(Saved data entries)
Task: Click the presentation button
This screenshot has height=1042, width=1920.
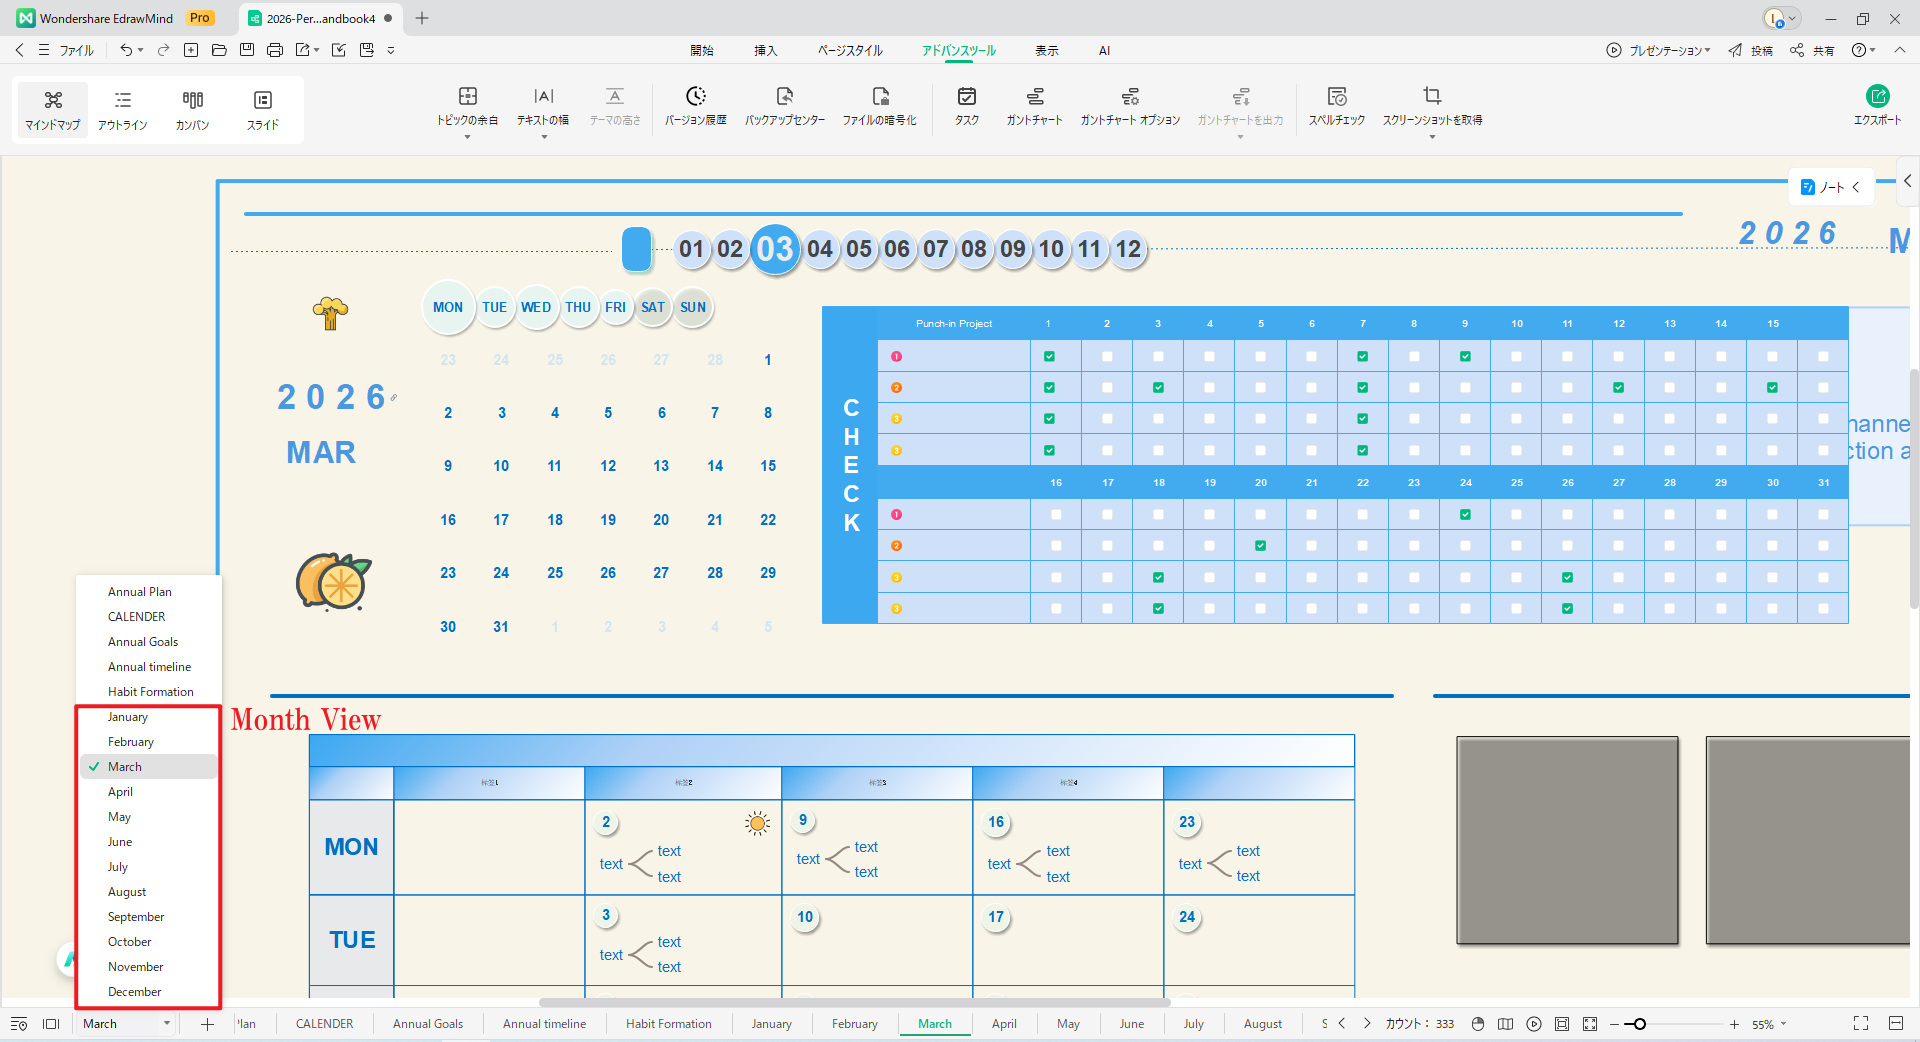Action: 1658,50
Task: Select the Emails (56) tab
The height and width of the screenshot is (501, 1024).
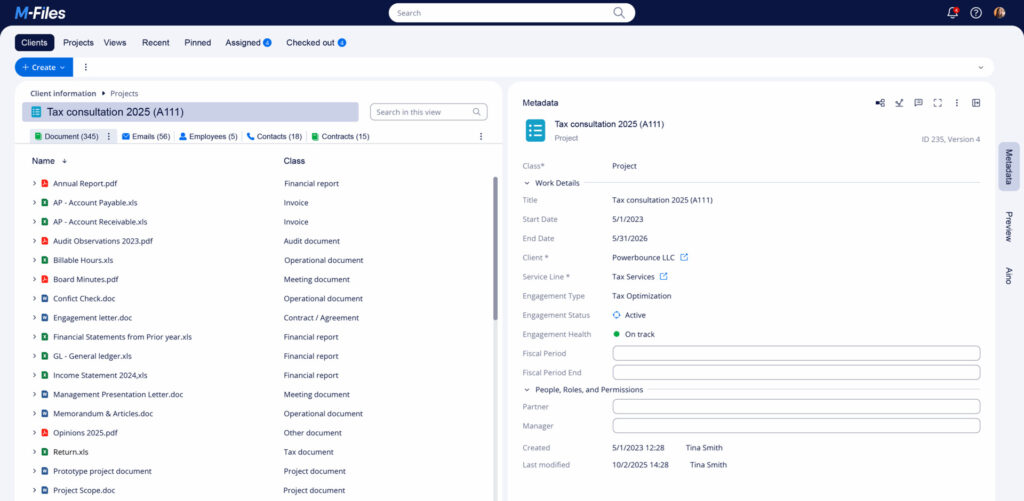Action: [x=145, y=136]
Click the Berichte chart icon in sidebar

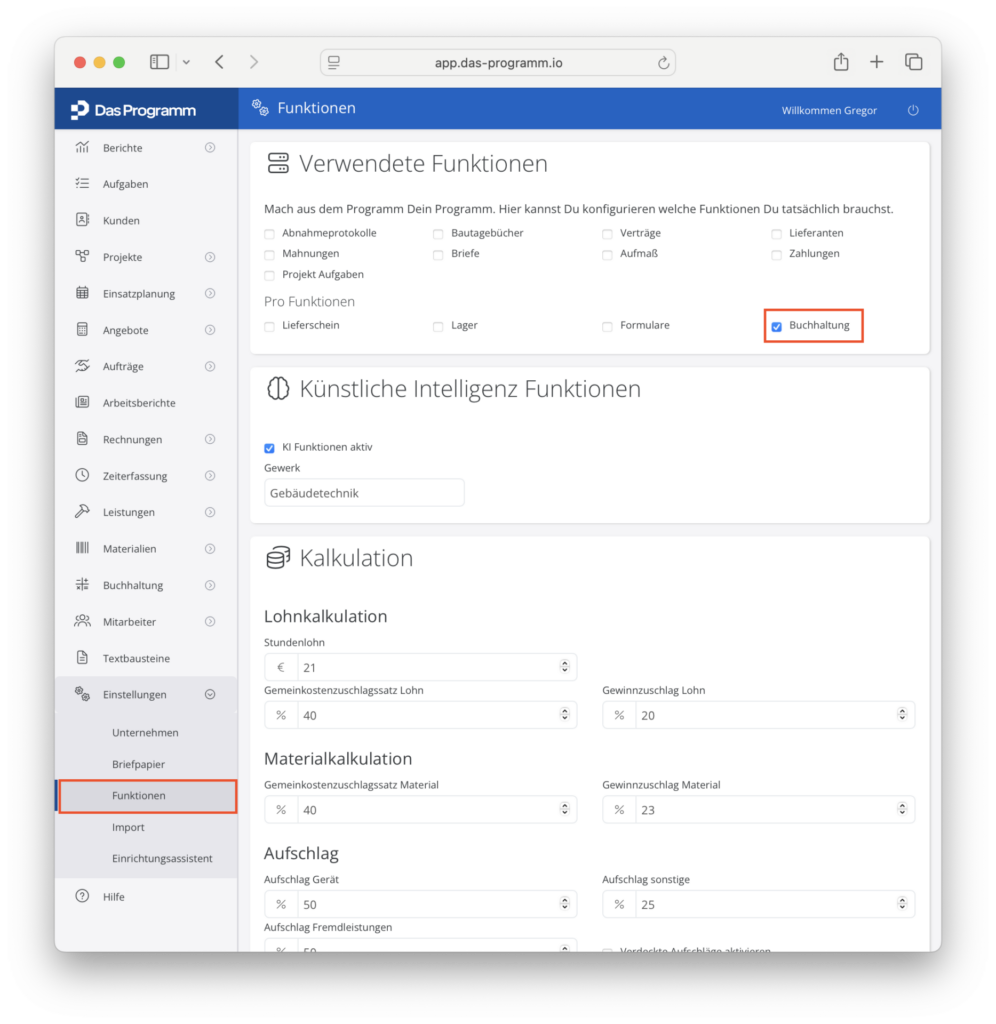point(82,147)
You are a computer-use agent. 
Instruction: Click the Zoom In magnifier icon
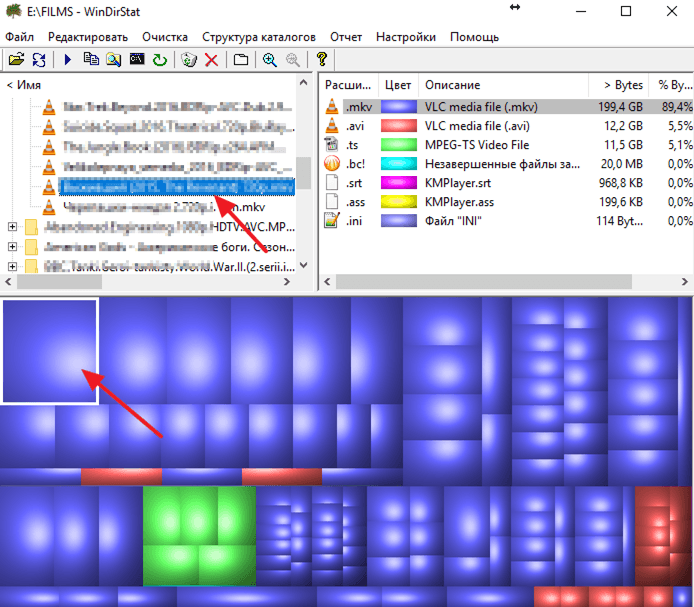point(269,61)
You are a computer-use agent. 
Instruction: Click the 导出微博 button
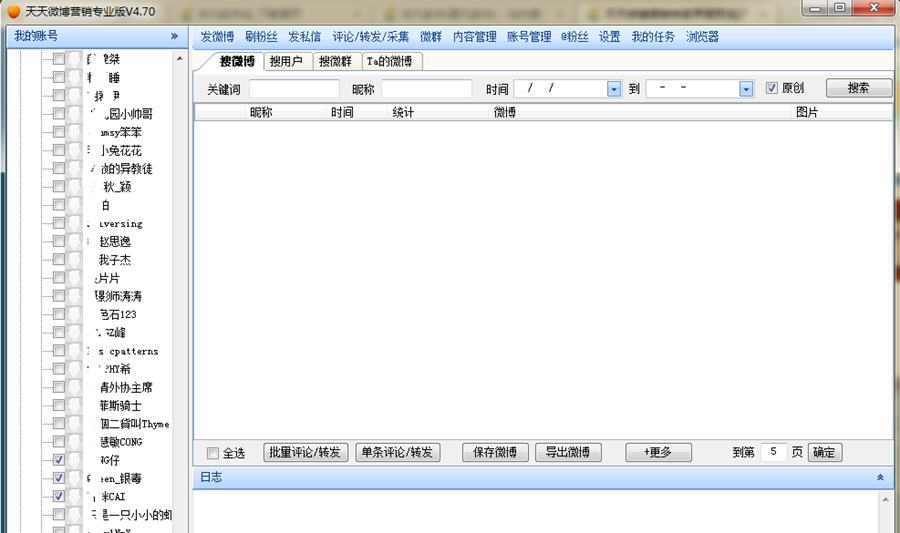(567, 452)
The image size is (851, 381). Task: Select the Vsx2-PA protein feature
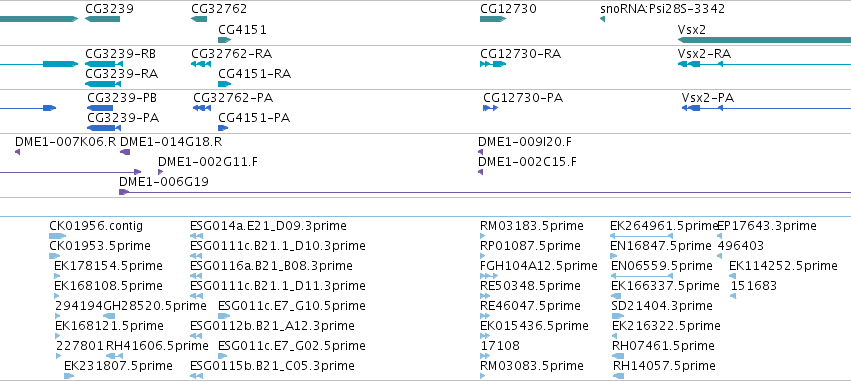pyautogui.click(x=766, y=108)
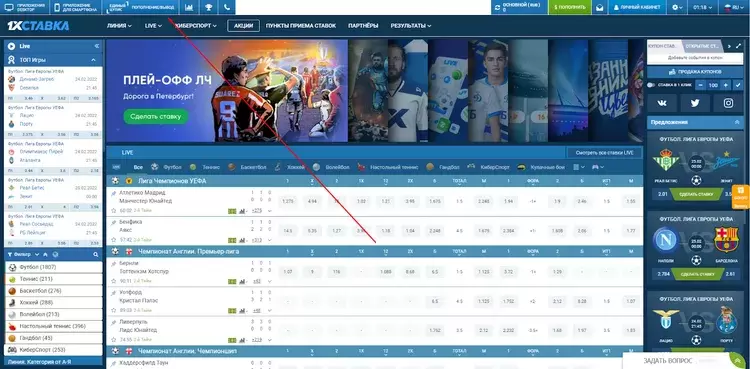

Work to complete: In the copy, include exactly the lines from the one containing "The image size" through the last line of the records, and no pictures or other text.

Response to the exercise:
The image size is (851, 381). Task: Select the Vsx2-PA protein feature
pyautogui.click(x=766, y=108)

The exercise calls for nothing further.